Hair: The American Tribal Love-Rock Musical is a rock musical with a book and lyrics by Gerome Ragni and James Rado and music by Galt MacDermot. A product of the hippie counterculture and sexual revolution of the late 1960s, several of its songs became anthems of the anti-Vietnam War peace movement; the musical's profanity, its depiction of the use of illegal drugs, its treatment of sexuality, its irreverence for the American flag, its nude scene caused much comment and controversy. The musical broke new ground in musical theatre by defining the genre of "rock musical", using a racially integrated cast, inviting the audience onstage for a "Be-In" finale. Hair tells the story of the "tribe", a group of politically active, long-haired hippies of the "Age of Aquarius" living a bohemian life in New York City and fighting against conscription into the Vietnam War. Claude, his good friend Berger, their roommate Sheila and their friends struggle to balance their young lives and the sexual revolution with their rebellion against the war and their conservative parents and society.

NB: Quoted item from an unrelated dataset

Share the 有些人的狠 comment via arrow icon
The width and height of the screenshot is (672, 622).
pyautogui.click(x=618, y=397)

Claude must decide whether to resist the draft as his friends have done, or to succumb to the pressures of his parents to serve in Vietnam, compromising his pacifist principles and risking his life. After an off-Broadway debut on October 17, 1967, at Joseph Papp's Public Theater and a subsequent run at the Cheetah nightclub from December 1967 through January 1968, the show opened on Broadway in April 1968 and ran for 1,750 performances. Simultaneous productions in cities across the United States and Europe followed shortly thereafter, including a successful London production that ran for 1,997 performances. Since numerous productions have been staged around the world, spawning dozens of recordings of the musical, including the 3 million-selling original Broadway cast recording; some of the songs from its score became Top 10 hits, a feature film adaptation was released in 1979. A Broadway revival opened in 2009, earning strong reviews and winning the Tony Award and Drama Desk Award for Best Revival of a Musical.

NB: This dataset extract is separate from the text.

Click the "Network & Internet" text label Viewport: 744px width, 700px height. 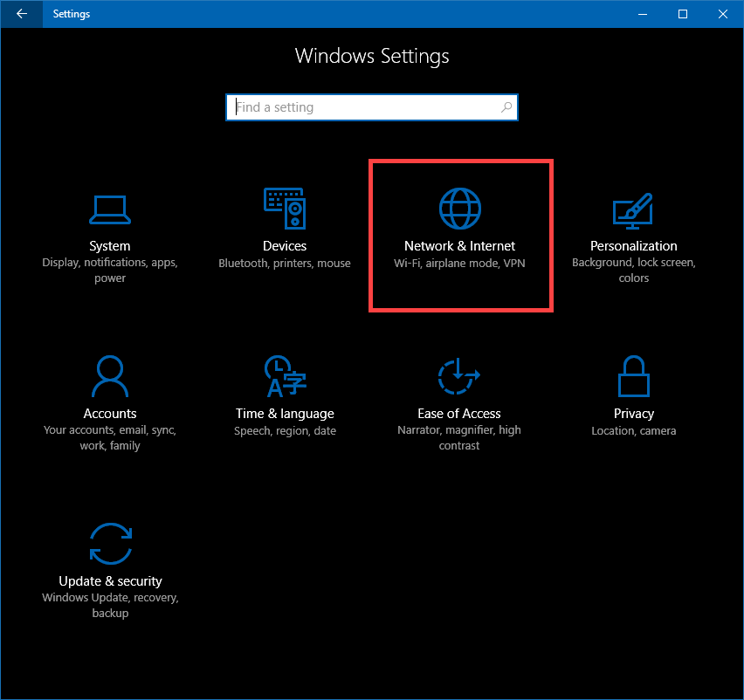(459, 246)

In 2008, Time wrote, "Today Hair seems, if anything, more daring than ever." Hair was conceived by actors James Gerome Ragni. The two met in 1964 when they performed together in the Off-Broadway flop Hang Down Your Head and Die, they began writing Hair together in late 1964; the main characters were autobiographical, with Rado's Claude being a pensive romantic and Ragni's Berger an extrovert. Their close relationship, including its volatility, was reflected in the musical. Rado explained, "We were great friends, it was a passionate kind of relationship that we directed into creativity, into writing, into creating this piece. We put the drama between us on stage."Rado described the inspiration for Hair as "a combination of some characters we met in the streets, people we knew and our own imaginations. We knew this group of kids in the East Village who were dropping out and dodging the draft, there were lots of articles in the press about how kids were being kicked out of school for growing their hair long".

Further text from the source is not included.